* TÂCHE ÉNONCÉE 1: Recopiez à l'identique le passage de l'extrait sur Loos qui s'ouvre sur les mots contenant « La démonstration du » et se referme sur « fait que l’introduire. ».

* EXTRAIT À LIRE:
..........

Il faut aussi savoir passer sur le parallèle entre les adeptes de l’ornementation et la barbarie supposée des Papous. Dans un article de Télérama*, Xavier de Jarcy s’y attarde longuement pour (tenter de) jeter le discrédit sur le livre de Loos et par la même occasion sur Le Corbusier qui, douze ans après sa parution, le publia dans sa revue L’Esprit nouveau.
La démonstration du journaliste de Télérama qui tend à faire des deux hommes des racistes – voire des précurseurs du nazisme – est à ce point laborieuse et ridicule qu’elle n’honore pas un journaliste qui peine à dissimuler son conservatisme et ses a priori. Je m’égare.
Loos a survécu à tant de critiques virulentes que celle-ci, aussi sirupeuse soit-elle, ne devrait même pas l’égratigner. Le plus embêtant de ce genre d’article – mais le titre du livre de Loos n’y est pas non plus étranger – est finalement de conforter l’idée que l’architecte viennois aurait été simplement contre l’ornementation. C’est vrai mais cette question n’épuise pas le message de Loos. Elle ne fait que l’introduire.

..........

* DONNÉES SOURCES:
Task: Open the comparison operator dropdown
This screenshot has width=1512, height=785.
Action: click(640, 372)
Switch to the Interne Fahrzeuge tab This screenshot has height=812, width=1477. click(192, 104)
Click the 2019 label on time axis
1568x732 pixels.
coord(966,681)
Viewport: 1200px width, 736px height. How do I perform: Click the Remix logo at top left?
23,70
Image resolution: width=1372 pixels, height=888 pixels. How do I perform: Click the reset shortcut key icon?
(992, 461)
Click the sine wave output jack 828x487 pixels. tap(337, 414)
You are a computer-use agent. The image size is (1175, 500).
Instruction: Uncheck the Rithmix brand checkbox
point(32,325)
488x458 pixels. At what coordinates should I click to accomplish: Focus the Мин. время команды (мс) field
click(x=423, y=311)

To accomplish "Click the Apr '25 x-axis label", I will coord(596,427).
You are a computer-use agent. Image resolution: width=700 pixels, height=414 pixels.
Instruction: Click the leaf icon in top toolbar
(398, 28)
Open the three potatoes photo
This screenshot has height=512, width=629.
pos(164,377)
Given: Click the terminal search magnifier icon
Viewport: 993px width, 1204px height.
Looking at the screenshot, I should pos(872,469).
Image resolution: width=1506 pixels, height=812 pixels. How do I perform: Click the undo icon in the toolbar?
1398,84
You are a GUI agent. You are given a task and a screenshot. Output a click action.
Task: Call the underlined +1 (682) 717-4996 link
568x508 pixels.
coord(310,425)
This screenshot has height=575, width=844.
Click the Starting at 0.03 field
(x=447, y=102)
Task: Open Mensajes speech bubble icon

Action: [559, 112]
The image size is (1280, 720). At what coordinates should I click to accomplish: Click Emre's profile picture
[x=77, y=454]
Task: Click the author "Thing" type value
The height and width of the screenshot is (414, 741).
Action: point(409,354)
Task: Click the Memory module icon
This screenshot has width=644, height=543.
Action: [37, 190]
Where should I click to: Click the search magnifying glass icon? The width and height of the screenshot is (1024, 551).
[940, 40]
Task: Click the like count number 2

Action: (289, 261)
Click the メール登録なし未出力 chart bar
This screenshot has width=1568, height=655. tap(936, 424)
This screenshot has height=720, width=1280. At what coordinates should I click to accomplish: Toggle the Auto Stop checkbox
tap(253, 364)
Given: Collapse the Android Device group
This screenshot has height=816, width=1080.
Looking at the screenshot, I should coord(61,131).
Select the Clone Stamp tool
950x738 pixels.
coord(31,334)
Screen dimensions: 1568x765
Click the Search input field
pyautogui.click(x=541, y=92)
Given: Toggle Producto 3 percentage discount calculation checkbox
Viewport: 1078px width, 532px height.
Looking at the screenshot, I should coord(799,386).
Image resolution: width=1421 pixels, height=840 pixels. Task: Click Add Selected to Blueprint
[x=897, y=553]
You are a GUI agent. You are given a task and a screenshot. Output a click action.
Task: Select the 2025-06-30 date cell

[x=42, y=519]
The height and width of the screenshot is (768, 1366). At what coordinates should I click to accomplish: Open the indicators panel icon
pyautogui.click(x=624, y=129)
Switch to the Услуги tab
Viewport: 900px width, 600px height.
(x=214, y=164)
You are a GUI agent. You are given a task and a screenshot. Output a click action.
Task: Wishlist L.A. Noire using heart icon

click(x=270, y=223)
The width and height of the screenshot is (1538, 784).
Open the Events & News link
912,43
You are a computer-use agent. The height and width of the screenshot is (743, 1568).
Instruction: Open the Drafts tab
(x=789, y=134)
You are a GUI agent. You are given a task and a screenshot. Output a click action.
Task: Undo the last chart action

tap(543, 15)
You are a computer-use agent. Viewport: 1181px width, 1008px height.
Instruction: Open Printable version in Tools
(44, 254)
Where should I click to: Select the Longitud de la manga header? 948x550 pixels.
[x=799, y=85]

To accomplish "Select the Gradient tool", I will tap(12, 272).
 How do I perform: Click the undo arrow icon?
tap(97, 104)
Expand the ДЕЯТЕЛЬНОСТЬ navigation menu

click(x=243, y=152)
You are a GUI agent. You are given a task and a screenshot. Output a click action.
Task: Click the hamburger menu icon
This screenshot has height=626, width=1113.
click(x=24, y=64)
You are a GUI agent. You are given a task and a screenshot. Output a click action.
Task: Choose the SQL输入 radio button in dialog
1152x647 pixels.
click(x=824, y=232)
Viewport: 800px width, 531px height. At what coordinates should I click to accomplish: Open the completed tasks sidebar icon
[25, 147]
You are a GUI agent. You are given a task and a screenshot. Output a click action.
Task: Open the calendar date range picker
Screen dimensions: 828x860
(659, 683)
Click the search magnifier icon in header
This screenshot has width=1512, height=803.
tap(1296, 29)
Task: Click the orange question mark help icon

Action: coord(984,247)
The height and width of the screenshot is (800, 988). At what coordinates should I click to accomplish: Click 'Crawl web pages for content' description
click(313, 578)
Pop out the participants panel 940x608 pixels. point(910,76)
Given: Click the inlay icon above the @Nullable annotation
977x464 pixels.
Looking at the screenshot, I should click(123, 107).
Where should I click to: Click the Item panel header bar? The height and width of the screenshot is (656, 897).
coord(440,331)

..........

* TÂCHE ÉNONCÉE 2: Reproduisez tel quel, dans les entrées, le bloc qui s'ouvre sur la ligne contenant « You are a computer-use agent. The height » et se ferme sur la ligne contenant « click(x=243, y=152) », ces deux lignes incluses, et rien d'autre.

* RÉPONSE DÉVELOPPÉE 1:
La démonstration du journaliste de Télérama qui tend à faire des deux hommes des racistes – voire des précurseurs du nazisme – est à ce point laborieuse et ridicule qu’elle n’honore pas un journaliste qui peine à dissimuler son conservatisme et ses a priori. Je m’égare.
Loos a survécu à tant de critiques virulentes que celle-ci, aussi sirupeuse soit-elle, ne devrait même pas l’égratigner. Le plus embêtant de ce genre d’article – mais le titre du livre de Loos n’y est pas non plus étranger – est finalement de conforter l’idée que l’architecte viennois aurait été simplement contre l’ornementation. C’est vrai mais cette question n’épuise pas le message de Loos. Elle ne fait que l’introduire.

* RÉPONSE DÉVELOPPÉE 2:
You are a computer-use agent. The height and width of the screenshot is (743, 1568).
Instruction: Open the Drafts tab
(x=789, y=134)
You are a GUI agent. You are given a task and a screenshot. Output a click action.
Task: Undo the last chart action

tap(543, 15)
You are a computer-use agent. Viewport: 1181px width, 1008px height.
Instruction: Open Printable version in Tools
(44, 254)
Where should I click to: Select the Longitud de la manga header? 948x550 pixels.
[x=799, y=85]

To accomplish "Select the Gradient tool", I will tap(12, 272).
 How do I perform: Click the undo arrow icon?
tap(97, 104)
Expand the ДЕЯТЕЛЬНОСТЬ navigation menu

click(x=243, y=152)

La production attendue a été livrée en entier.